Israel paves way for US embassy move

Dodging potentially embarrassing delays, Israel cuts red-tape blocking US embassy move, paving way for grand opening in May.

David Rosenberg , | updated: 11:04 AM

US Embassy in Tel Aviv
US Embassy in Tel Aviv

Israel’s National Planning and Building Committee has recommended that the US consulate compound in the Arnona neighborhood of Jerusalem be granted a special exemption, permitting the US to upgrade the facility into an embassy in time for the planned May 14th relocation deadline.

The decision comes a week after Israeli and US State Department officials expressed concern that Israeli bureaucracy and local zoning regulations could seriously delay the planned relocation of the American embassy from Tel Aviv to Jerusalem.

Last December, President Donald Trump ordered the embassy moved to Jerusalem, fulfilling his 2016 campaign promise to implement the 1995 Jerusalem Embassy Act, a bipartisan law requiring that the US embassy in Israel be located in Jerusalem, Israel’s capital city.

Secretary of State Rex Tillerson initially claimed the embassy move would take roughly two years, but later backtracked and said that plans to complete the move in even three years were “ambitious”.

In February, however, the State Department said that it would transfer its Israeli mission to Jerusalem in two stages.

The first stage would see the US consulate building in Jerusalem’s Arnona neighborhood designated as the new embassy.

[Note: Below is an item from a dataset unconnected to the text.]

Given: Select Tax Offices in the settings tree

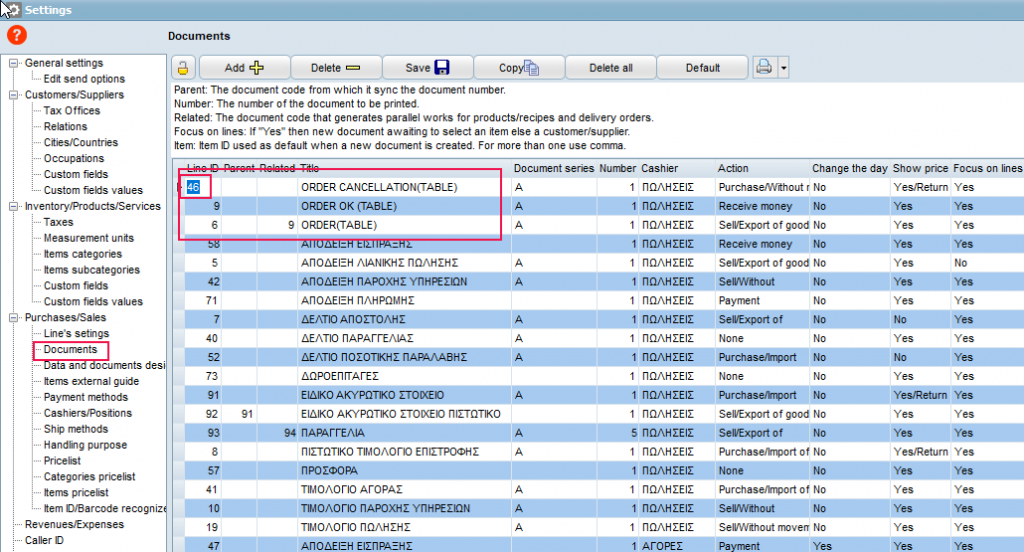Looking at the screenshot, I should point(71,111).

Ambassador David Friedman’s office would be transferred to the Arnona facility, along with a limited number of other staff members.

The remaining embassy operations would be relocated to the new embassy sometime around late 2019, after an annex to the Arnona facility is refitted to serve as part of the new embassy.

US officials had set a May 14th opening date for the new embassy – coinciding with Israel’s 70th Independence Day.

But US and Israeli officials later found that bureaucratic red-tape barred the necessary upgrades to the US facility to prepare it to serve as an embassy in time for the planned May 14th unveiling.

State Department officials had requested permission to construct a roughly 10-foot wall around the new embassy building, as well as pave a new road to increase access to the facility.

Director-General of Israel’s Foreign Ministry, Yuval Rotem, warned Finance Minister Moshe Kahlon (Kulanu) that without special dispensation from the government to circumvent the normal bureaucratic channels, the embassy cannot be opened by May 14th.

“The process of requesting alterations the current [zoning] plans will likely take a long time,” wrote Rotem, “preventing the work from being completed in time for the embassy move. Until the changes are completed, the compound will not meet the requirements of the State Department for the American Embassy.”

Under normal circumstances, the US State Department’s request to rezone the compound to permit the alterations would require approval from the National Planning and Building Committee.

Given that the committee’s next meeting is scheduled for April, the setback would likely preclude the possibility of opening the US embassy in Jerusalem in May as scheduled – an embarrassment for Jerusalem officials, who have for decades called for the US and other powers to relocate their embassies to the Israeli capital.

Prime Minister Binyamin Netanyahu has urged authorities to remove all bureaucratic obstacles holding up the embassy move, with Finance Minister Kahlon requesting that the National Planning and Building Committee back a special waiver for the US facility.

On Tuesday, the committee announced that it would back Kahlon’s request and officially recommend the minister issue the waiver.

“The committee held a hearing to examine the planned improvements for the [future] US embassy in Jerusalem,” National Planning and Building Committee chief Dalit Zilber said Tuesday.

“In light of the fact that the request does not violate the existing general zoning framework, the committee voted unanimously to recommend the speedy relocation of the embassy to Jerusalem within the planned timeframe.”

Kahlon praised the committee’s decision, saying that the move showed Israel would not allow bureaucratic red-tape to hamper the relocation.

“Like we promised, we did not let bureaucratic red-tape to hold back the relocation of the American embassy to Jerusalem, the eternal capital of Israel. This is a strategic political process, for the State of Israel, and the planning agencies under my authority will do everything necessary to fit in the required timeframe.”